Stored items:

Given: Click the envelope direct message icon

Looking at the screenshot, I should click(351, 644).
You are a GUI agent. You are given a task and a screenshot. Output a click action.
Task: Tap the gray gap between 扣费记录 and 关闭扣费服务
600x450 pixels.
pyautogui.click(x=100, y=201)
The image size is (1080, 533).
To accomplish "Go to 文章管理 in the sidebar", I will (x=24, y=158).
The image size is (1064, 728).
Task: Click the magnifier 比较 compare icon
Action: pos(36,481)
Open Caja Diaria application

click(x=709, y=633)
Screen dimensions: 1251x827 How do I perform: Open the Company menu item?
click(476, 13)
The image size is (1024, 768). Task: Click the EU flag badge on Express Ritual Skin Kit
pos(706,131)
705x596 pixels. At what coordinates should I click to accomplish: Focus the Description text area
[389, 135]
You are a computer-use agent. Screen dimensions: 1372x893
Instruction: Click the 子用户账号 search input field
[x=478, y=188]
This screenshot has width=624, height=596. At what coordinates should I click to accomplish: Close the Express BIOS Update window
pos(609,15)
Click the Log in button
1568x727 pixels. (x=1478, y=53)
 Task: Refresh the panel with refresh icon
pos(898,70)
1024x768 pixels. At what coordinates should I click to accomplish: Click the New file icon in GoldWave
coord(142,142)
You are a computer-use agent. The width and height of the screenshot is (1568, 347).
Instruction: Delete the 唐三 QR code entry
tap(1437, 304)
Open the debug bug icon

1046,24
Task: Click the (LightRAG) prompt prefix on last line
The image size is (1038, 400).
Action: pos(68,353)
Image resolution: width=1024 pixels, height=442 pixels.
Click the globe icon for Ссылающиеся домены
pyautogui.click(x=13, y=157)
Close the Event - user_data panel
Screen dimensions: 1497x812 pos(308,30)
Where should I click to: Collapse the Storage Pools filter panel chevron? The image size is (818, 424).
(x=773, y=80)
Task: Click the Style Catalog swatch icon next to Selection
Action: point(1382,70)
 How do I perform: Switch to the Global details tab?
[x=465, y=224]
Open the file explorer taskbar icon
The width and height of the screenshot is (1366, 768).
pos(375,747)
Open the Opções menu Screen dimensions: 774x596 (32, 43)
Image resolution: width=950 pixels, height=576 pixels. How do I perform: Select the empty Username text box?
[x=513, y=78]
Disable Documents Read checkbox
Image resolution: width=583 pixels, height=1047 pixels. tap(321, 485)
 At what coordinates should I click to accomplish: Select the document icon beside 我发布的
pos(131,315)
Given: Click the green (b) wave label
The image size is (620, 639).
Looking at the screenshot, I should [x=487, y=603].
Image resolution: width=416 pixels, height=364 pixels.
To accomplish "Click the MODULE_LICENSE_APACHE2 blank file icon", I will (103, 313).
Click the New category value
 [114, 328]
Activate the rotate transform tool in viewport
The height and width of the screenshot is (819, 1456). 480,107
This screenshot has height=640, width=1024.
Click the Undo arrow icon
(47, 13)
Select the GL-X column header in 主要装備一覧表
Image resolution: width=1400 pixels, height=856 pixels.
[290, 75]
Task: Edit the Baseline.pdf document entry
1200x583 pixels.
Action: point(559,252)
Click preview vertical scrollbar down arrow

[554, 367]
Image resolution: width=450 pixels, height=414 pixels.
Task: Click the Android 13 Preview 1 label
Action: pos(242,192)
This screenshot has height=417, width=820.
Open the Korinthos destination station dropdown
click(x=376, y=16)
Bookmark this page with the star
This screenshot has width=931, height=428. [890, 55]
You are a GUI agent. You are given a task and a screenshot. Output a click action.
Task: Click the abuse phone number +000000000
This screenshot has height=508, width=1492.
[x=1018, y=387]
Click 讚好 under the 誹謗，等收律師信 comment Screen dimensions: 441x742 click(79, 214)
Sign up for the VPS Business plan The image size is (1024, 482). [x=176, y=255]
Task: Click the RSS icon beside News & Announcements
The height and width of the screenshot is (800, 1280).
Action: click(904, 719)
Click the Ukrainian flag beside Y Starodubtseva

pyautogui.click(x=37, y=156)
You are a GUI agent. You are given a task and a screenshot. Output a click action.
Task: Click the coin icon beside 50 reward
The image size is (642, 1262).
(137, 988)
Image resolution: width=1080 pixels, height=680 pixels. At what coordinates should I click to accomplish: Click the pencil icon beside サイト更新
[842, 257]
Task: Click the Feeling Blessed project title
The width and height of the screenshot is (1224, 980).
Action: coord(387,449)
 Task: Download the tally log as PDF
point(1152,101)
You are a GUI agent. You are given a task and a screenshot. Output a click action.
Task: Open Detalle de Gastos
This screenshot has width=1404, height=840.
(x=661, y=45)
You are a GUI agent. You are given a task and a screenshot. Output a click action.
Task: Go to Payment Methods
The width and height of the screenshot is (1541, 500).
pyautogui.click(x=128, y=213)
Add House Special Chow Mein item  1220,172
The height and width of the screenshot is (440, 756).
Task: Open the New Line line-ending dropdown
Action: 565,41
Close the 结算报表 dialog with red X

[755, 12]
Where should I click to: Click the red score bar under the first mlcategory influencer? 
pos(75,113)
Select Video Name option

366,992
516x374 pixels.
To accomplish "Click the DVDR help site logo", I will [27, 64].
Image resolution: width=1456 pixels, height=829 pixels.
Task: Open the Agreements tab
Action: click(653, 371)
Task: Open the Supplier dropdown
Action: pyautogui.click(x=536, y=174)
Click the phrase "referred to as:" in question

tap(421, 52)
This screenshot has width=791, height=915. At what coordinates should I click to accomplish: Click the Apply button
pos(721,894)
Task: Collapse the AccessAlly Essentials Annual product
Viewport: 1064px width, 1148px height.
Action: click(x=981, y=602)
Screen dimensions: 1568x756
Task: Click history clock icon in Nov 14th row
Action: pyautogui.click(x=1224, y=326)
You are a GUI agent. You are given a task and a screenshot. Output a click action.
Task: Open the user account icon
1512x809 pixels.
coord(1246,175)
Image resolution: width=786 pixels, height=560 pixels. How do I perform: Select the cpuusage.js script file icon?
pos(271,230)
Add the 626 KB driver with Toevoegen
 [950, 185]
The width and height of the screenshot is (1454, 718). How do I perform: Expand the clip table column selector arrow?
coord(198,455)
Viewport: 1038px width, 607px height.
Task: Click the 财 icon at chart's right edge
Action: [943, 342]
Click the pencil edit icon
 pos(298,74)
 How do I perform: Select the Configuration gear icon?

→ TASK TO COMPLETE: Every line above should be duplicated exactly as it stands.

→ ANSWER TO THE EXERCISE:
Given: Click the envelope direct message icon

Looking at the screenshot, I should click(351, 644).
You are a GUI agent. You are given a task and a screenshot. Output a click action.
Task: Tap the gray gap between 扣费记录 and 关闭扣费服务
600x450 pixels.
pyautogui.click(x=100, y=201)
The image size is (1080, 533).
To accomplish "Go to 文章管理 in the sidebar", I will (x=24, y=158).
The image size is (1064, 728).
Task: Click the magnifier 比较 compare icon
Action: pos(36,481)
Open Caja Diaria application

click(x=709, y=633)
Screen dimensions: 1251x827 How do I perform: Open the Company menu item?
click(476, 13)
The image size is (1024, 768). Task: Click the EU flag badge on Express Ritual Skin Kit
pos(706,131)
705x596 pixels. At what coordinates should I click to accomplish: Focus the Description text area
[389, 135]
You are a computer-use agent. Screen dimensions: 1372x893
Instruction: Click the 子用户账号 search input field
[x=478, y=188]
This screenshot has width=624, height=596. At what coordinates should I click to accomplish: Close the Express BIOS Update window
pos(609,15)
Click the Log in button
1568x727 pixels. (x=1478, y=53)
 Task: Refresh the panel with refresh icon
pos(898,70)
1024x768 pixels. At what coordinates should I click to accomplish: Click the New file icon in GoldWave
coord(142,142)
You are a computer-use agent. The width and height of the screenshot is (1568, 347).
Instruction: Delete the 唐三 QR code entry
tap(1437, 304)
Open the debug bug icon

1046,24
Task: Click the (LightRAG) prompt prefix on last line
The image size is (1038, 400).
Action: pos(68,353)
Image resolution: width=1024 pixels, height=442 pixels.
Click the globe icon for Ссылающиеся домены
pyautogui.click(x=13, y=157)
Close the Event - user_data panel
Screen dimensions: 1497x812 pos(308,30)
Where should I click to: Collapse the Storage Pools filter panel chevron? The image size is (818, 424).
(x=773, y=80)
Task: Click the Style Catalog swatch icon next to Selection
Action: point(1382,70)
 How do I perform: Switch to the Global details tab?
[x=465, y=224]
Open the file explorer taskbar icon
The width and height of the screenshot is (1366, 768).
pos(375,747)
Open the Opções menu Screen dimensions: 774x596 (32, 43)
Image resolution: width=950 pixels, height=576 pixels. How do I perform: Select the empty Username text box?
[x=513, y=78]
Disable Documents Read checkbox
Image resolution: width=583 pixels, height=1047 pixels. tap(321, 485)
 At what coordinates should I click to accomplish: Select the document icon beside 我发布的
pos(131,315)
Given: Click the green (b) wave label
The image size is (620, 639).
Looking at the screenshot, I should [x=487, y=603].
Image resolution: width=416 pixels, height=364 pixels.
To accomplish "Click the MODULE_LICENSE_APACHE2 blank file icon", I will (103, 313).
Click the New category value
 [114, 328]
Activate the rotate transform tool in viewport
The height and width of the screenshot is (819, 1456). 480,107
This screenshot has height=640, width=1024.
Click the Undo arrow icon
(47, 13)
Select the GL-X column header in 主要装備一覧表
Image resolution: width=1400 pixels, height=856 pixels.
[290, 75]
Task: Edit the Baseline.pdf document entry
1200x583 pixels.
Action: point(559,252)
Click preview vertical scrollbar down arrow

[554, 367]
Image resolution: width=450 pixels, height=414 pixels.
Task: Click the Android 13 Preview 1 label
Action: pos(242,192)
This screenshot has height=417, width=820.
Open the Korinthos destination station dropdown
click(x=376, y=16)
Bookmark this page with the star
This screenshot has width=931, height=428. [890, 55]
You are a GUI agent. You are given a task and a screenshot. Output a click action.
Task: Click the abuse phone number +000000000
This screenshot has height=508, width=1492.
[x=1018, y=387]
Click 讚好 under the 誹謗，等收律師信 comment Screen dimensions: 441x742 click(79, 214)
Sign up for the VPS Business plan The image size is (1024, 482). [x=176, y=255]
Task: Click the RSS icon beside News & Announcements
The height and width of the screenshot is (800, 1280).
Action: click(904, 719)
Click the Ukrainian flag beside Y Starodubtseva

pyautogui.click(x=37, y=156)
You are a GUI agent. You are given a task and a screenshot. Output a click action.
Task: Click the coin icon beside 50 reward
The image size is (642, 1262).
(137, 988)
Image resolution: width=1080 pixels, height=680 pixels. At what coordinates should I click to accomplish: Click the pencil icon beside サイト更新
[842, 257]
Task: Click the Feeling Blessed project title
The width and height of the screenshot is (1224, 980).
Action: coord(387,449)
 Task: Download the tally log as PDF
point(1152,101)
You are a GUI agent. You are given a task and a screenshot. Output a click action.
Task: Open Detalle de Gastos
This screenshot has width=1404, height=840.
(x=661, y=45)
You are a GUI agent. You are given a task and a screenshot. Output a click action.
Task: Go to Payment Methods
The width and height of the screenshot is (1541, 500).
pyautogui.click(x=128, y=213)
Add House Special Chow Mein item  1220,172
The height and width of the screenshot is (440, 756).
Task: Open the New Line line-ending dropdown
Action: 565,41
Close the 结算报表 dialog with red X

[755, 12]
Where should I click to: Click the red score bar under the first mlcategory influencer? 
pos(75,113)
Select Video Name option

366,992
516x374 pixels.
To accomplish "Click the DVDR help site logo", I will [27, 64].
Image resolution: width=1456 pixels, height=829 pixels.
Task: Open the Agreements tab
Action: click(653, 371)
Task: Open the Supplier dropdown
Action: pyautogui.click(x=536, y=174)
Click the phrase "referred to as:" in question

tap(421, 52)
This screenshot has width=791, height=915. At what coordinates should I click to accomplish: Click the Apply button
pos(721,894)
Task: Collapse the AccessAlly Essentials Annual product
Viewport: 1064px width, 1148px height.
Action: click(x=981, y=602)
Screen dimensions: 1568x756
Task: Click history clock icon in Nov 14th row
Action: pyautogui.click(x=1224, y=326)
You are a GUI agent. You are given a task and a screenshot. Output a click action.
Task: Open the user account icon
1512x809 pixels.
coord(1246,175)
Image resolution: width=786 pixels, height=560 pixels. How do I perform: Select the cpuusage.js script file icon?
pos(271,230)
Add the 626 KB driver with Toevoegen
 [950, 185]
The width and height of the screenshot is (1454, 718). How do I perform: Expand the clip table column selector arrow?
coord(198,455)
Viewport: 1038px width, 607px height.
Task: Click the 财 icon at chart's right edge
Action: [943, 342]
Click the pencil edit icon
 pos(298,74)
 How do I perform: Select the Configuration gear icon?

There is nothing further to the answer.